Records excerpted from a collection:
# # # # # # #
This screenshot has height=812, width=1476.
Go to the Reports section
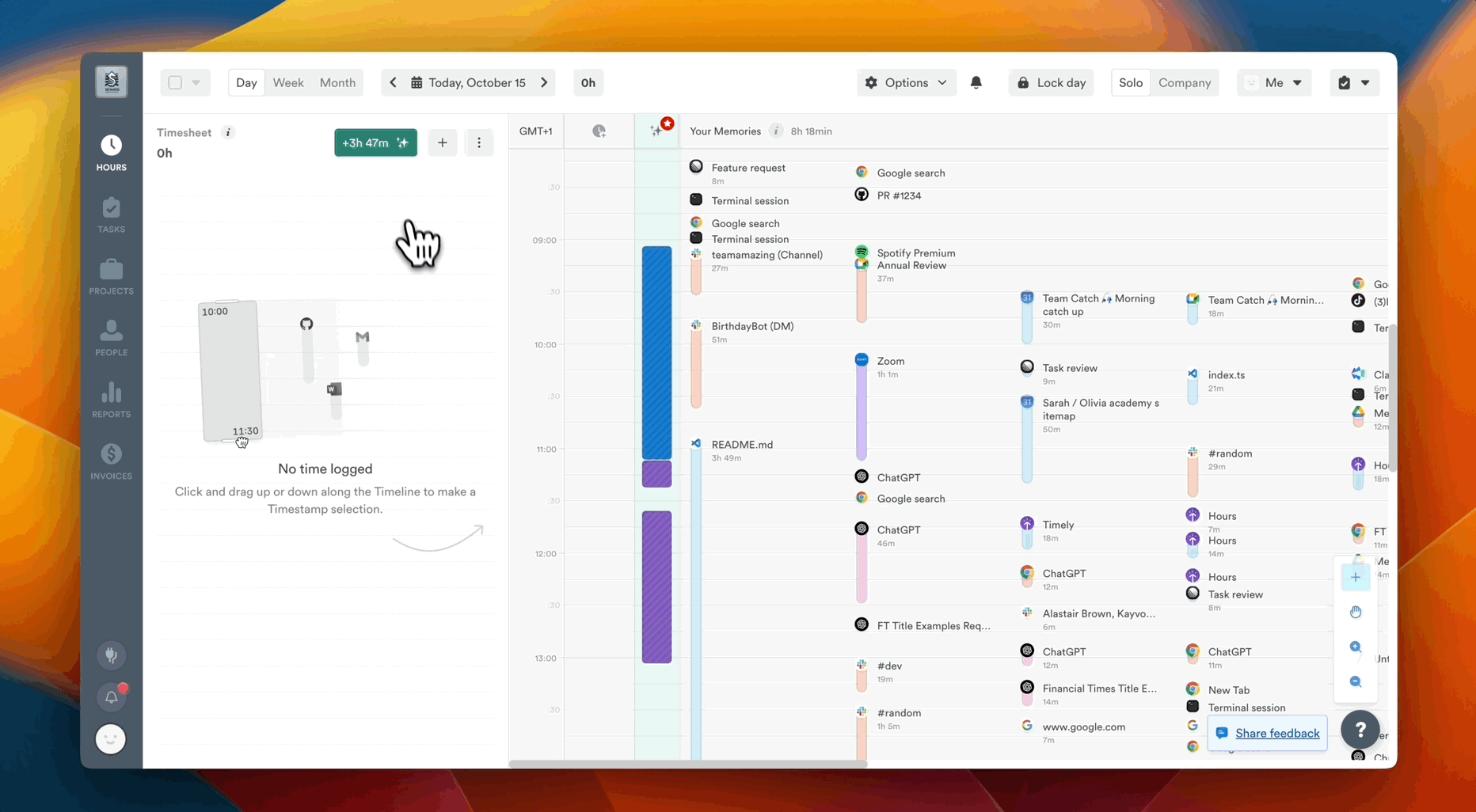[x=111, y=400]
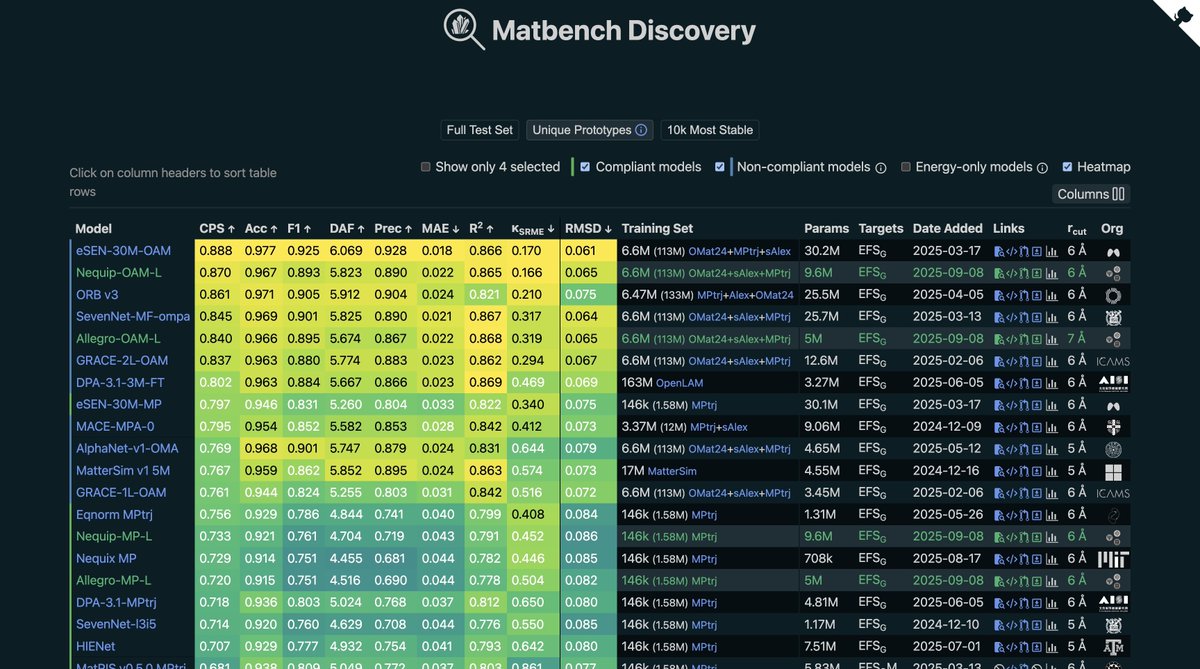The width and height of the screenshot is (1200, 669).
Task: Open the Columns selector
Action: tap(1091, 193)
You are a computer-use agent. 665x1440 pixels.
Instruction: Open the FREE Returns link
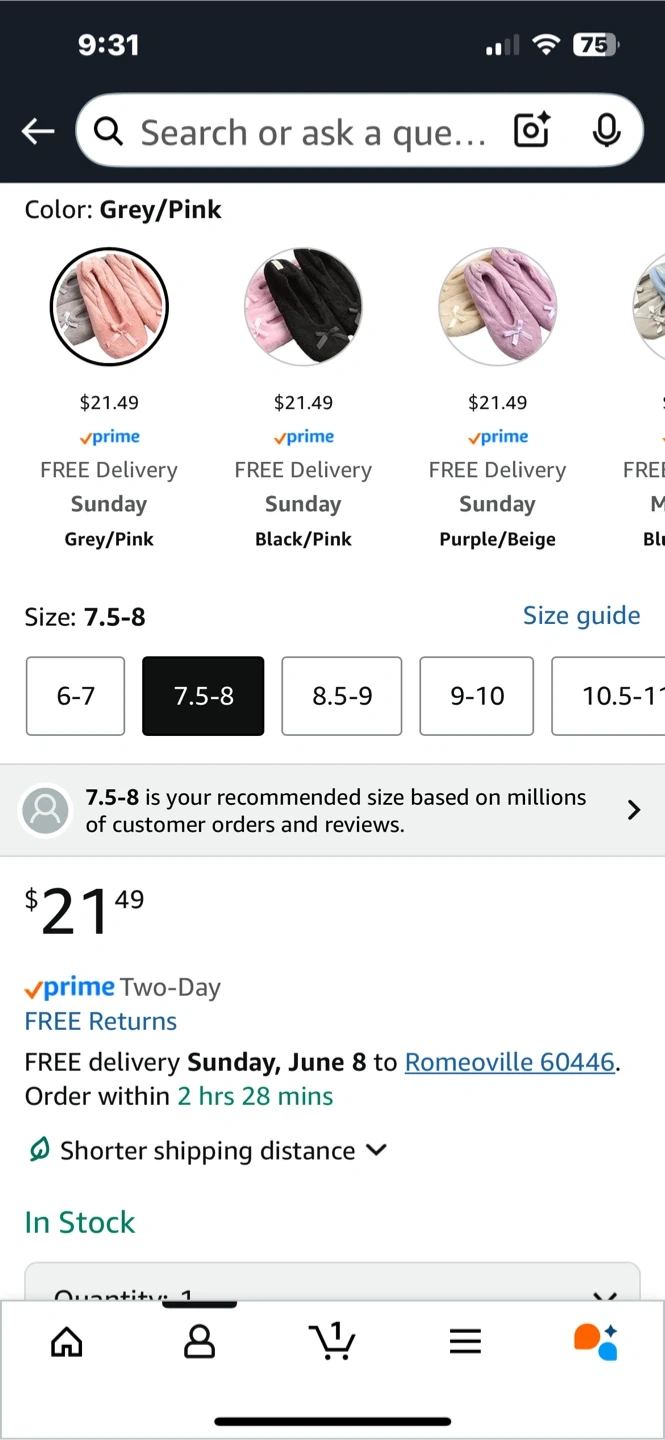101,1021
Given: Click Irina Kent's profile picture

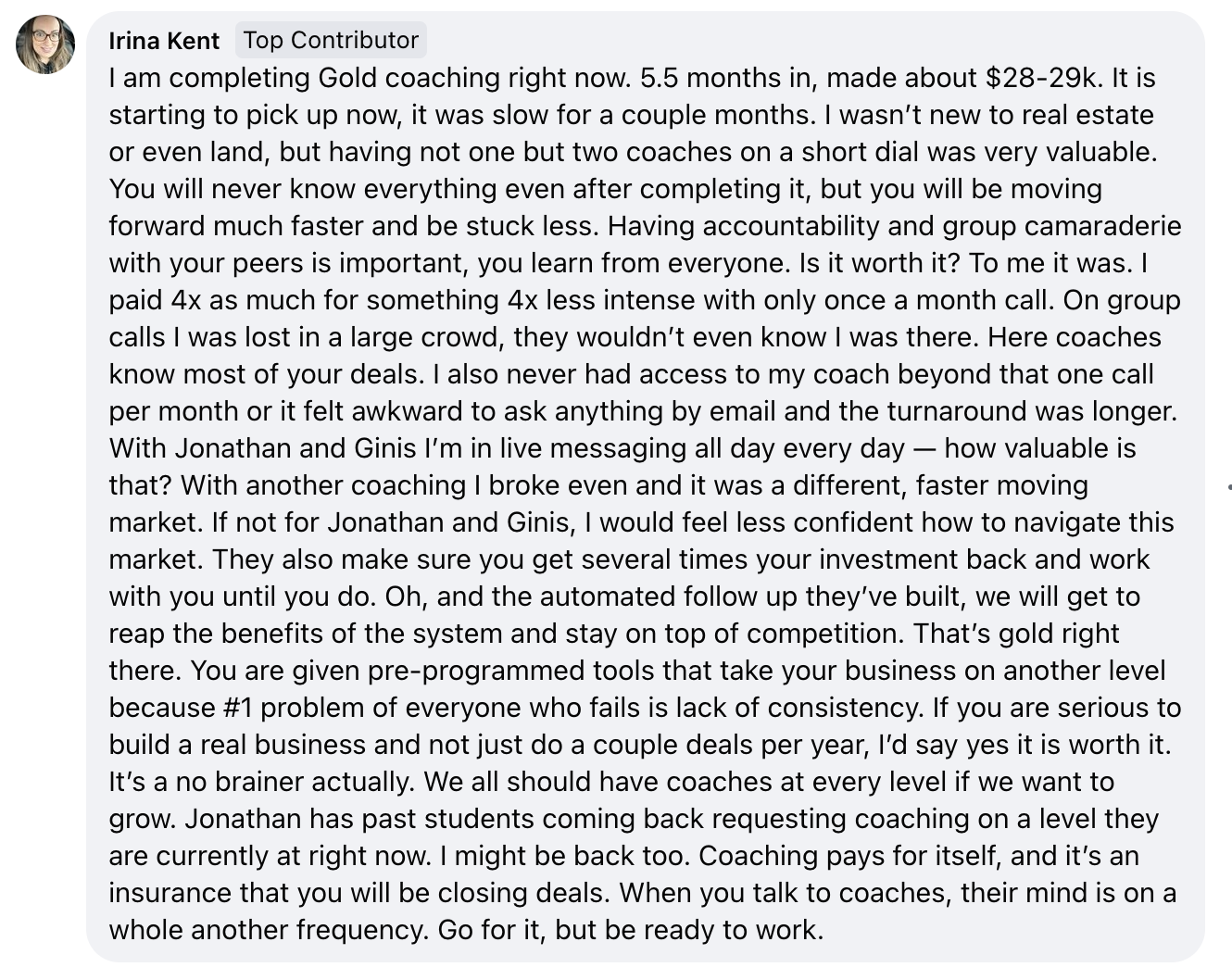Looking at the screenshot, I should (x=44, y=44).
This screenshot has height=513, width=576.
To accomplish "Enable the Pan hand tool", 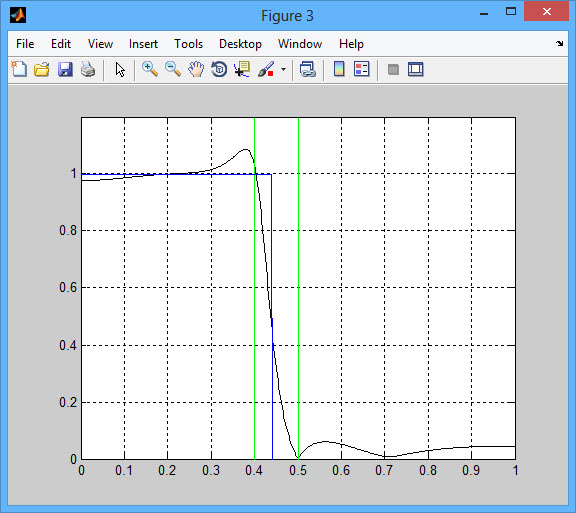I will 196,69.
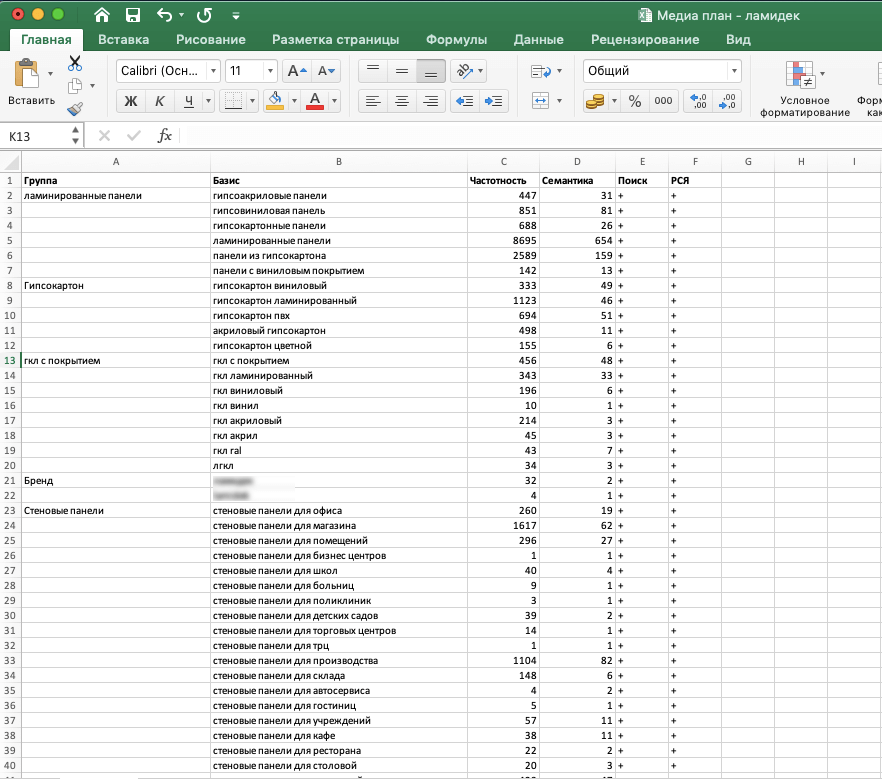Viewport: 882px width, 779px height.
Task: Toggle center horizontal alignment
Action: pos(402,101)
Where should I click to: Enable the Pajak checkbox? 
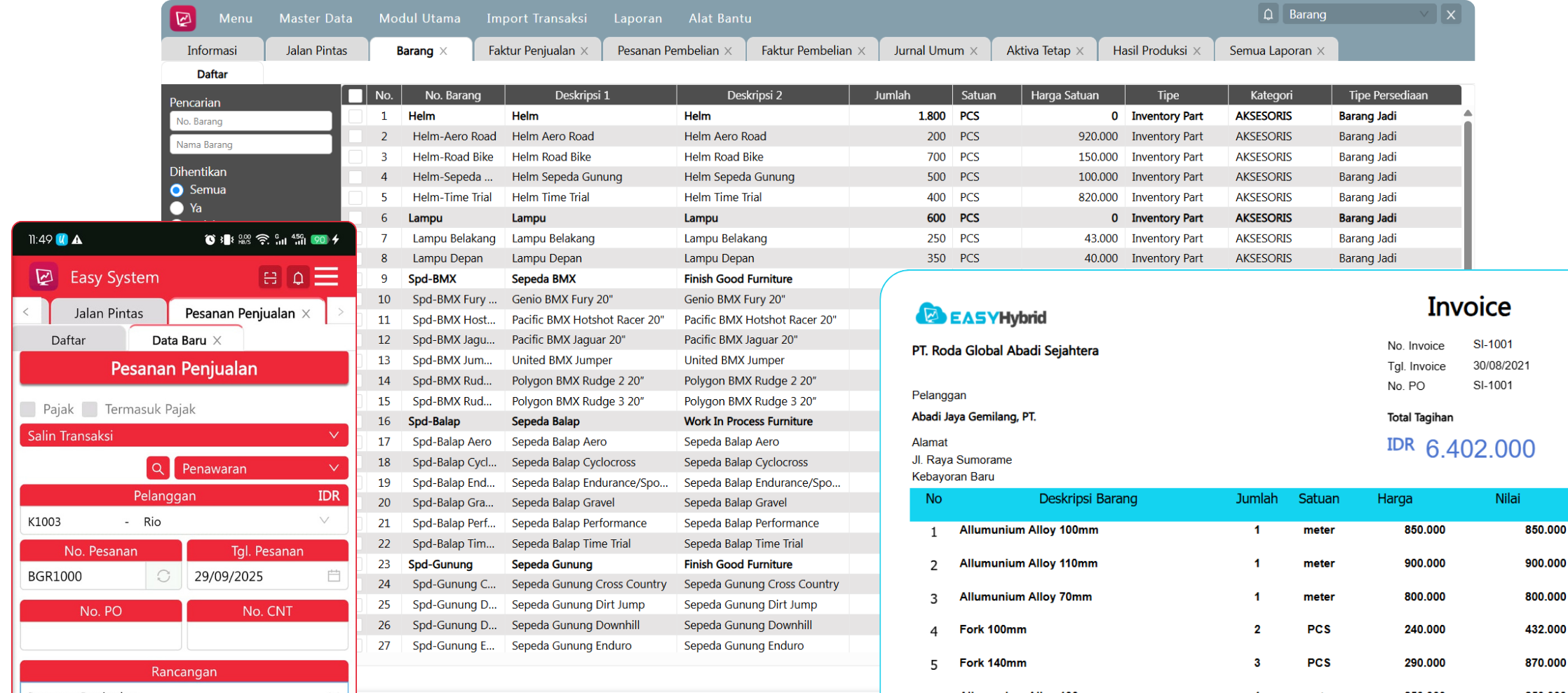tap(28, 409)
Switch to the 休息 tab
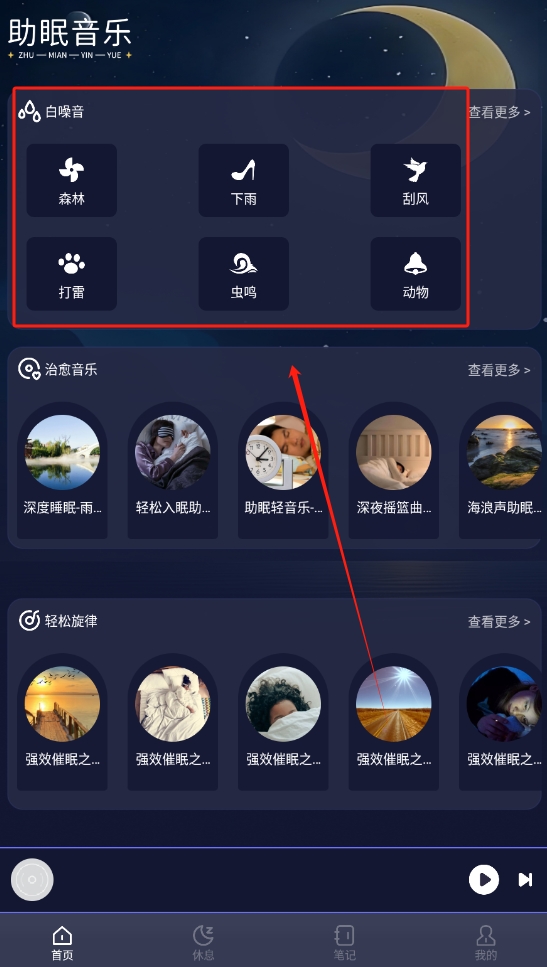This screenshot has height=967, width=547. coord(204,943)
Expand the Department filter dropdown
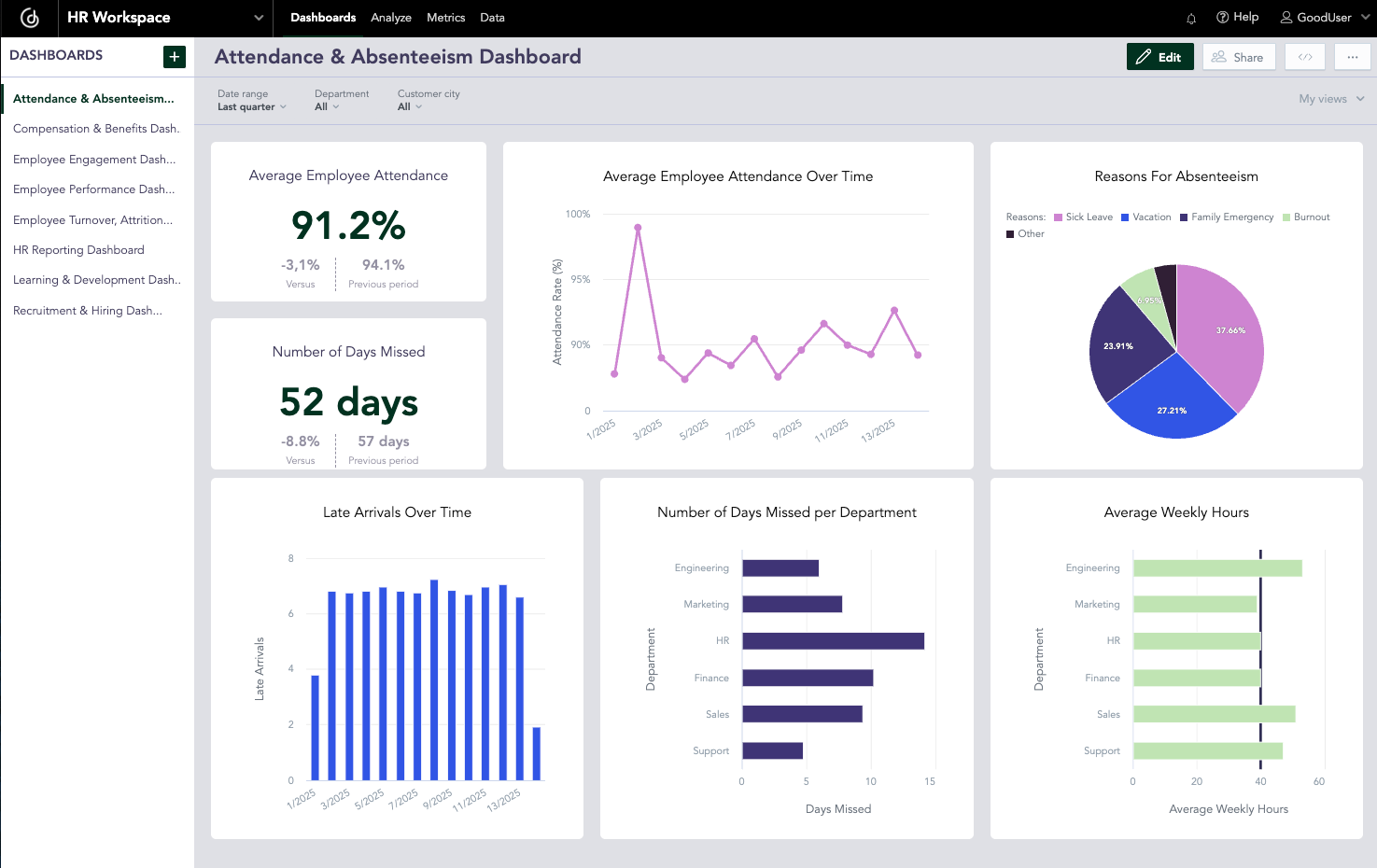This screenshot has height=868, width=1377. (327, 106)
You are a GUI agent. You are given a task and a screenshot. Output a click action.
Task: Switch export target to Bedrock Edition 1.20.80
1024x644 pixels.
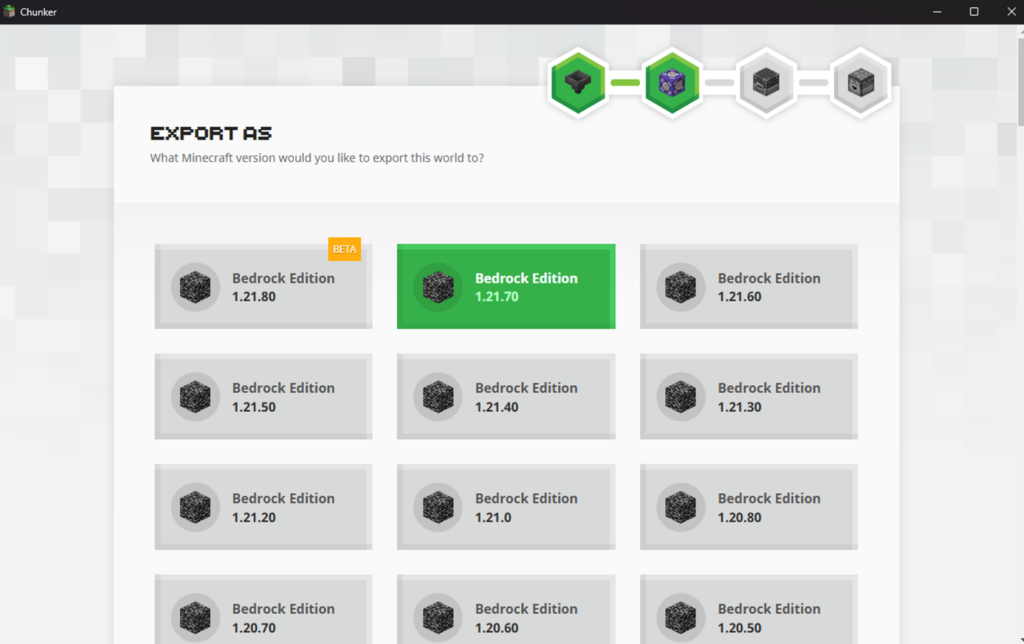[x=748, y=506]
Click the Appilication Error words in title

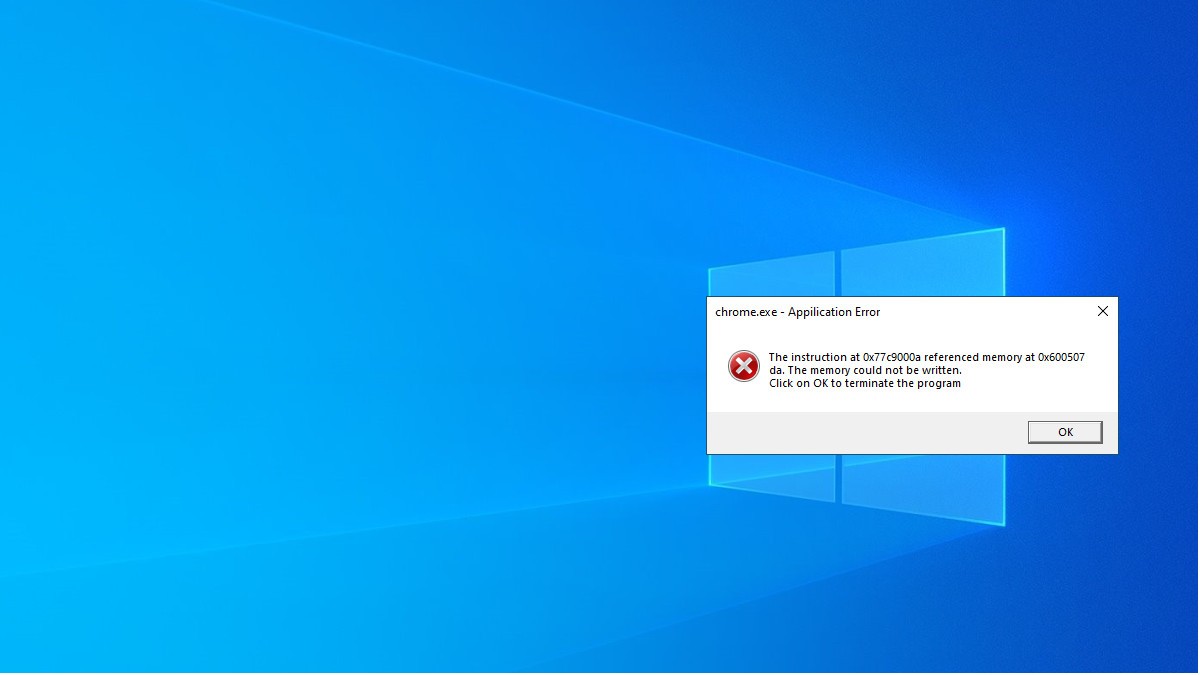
# # # # # # #
I would like the exact lines from the data above, starting with the one that holds "You are a computer-use" and going on through the one that holds "This screenshot has height=513, width=576.", without the pictures.

You are a computer-use agent. 665x1440 pixels.
Instruction: Open the FREE Returns link
101,1021
Given: Click Irina Kent's profile picture

Looking at the screenshot, I should (x=44, y=44).
This screenshot has height=513, width=576.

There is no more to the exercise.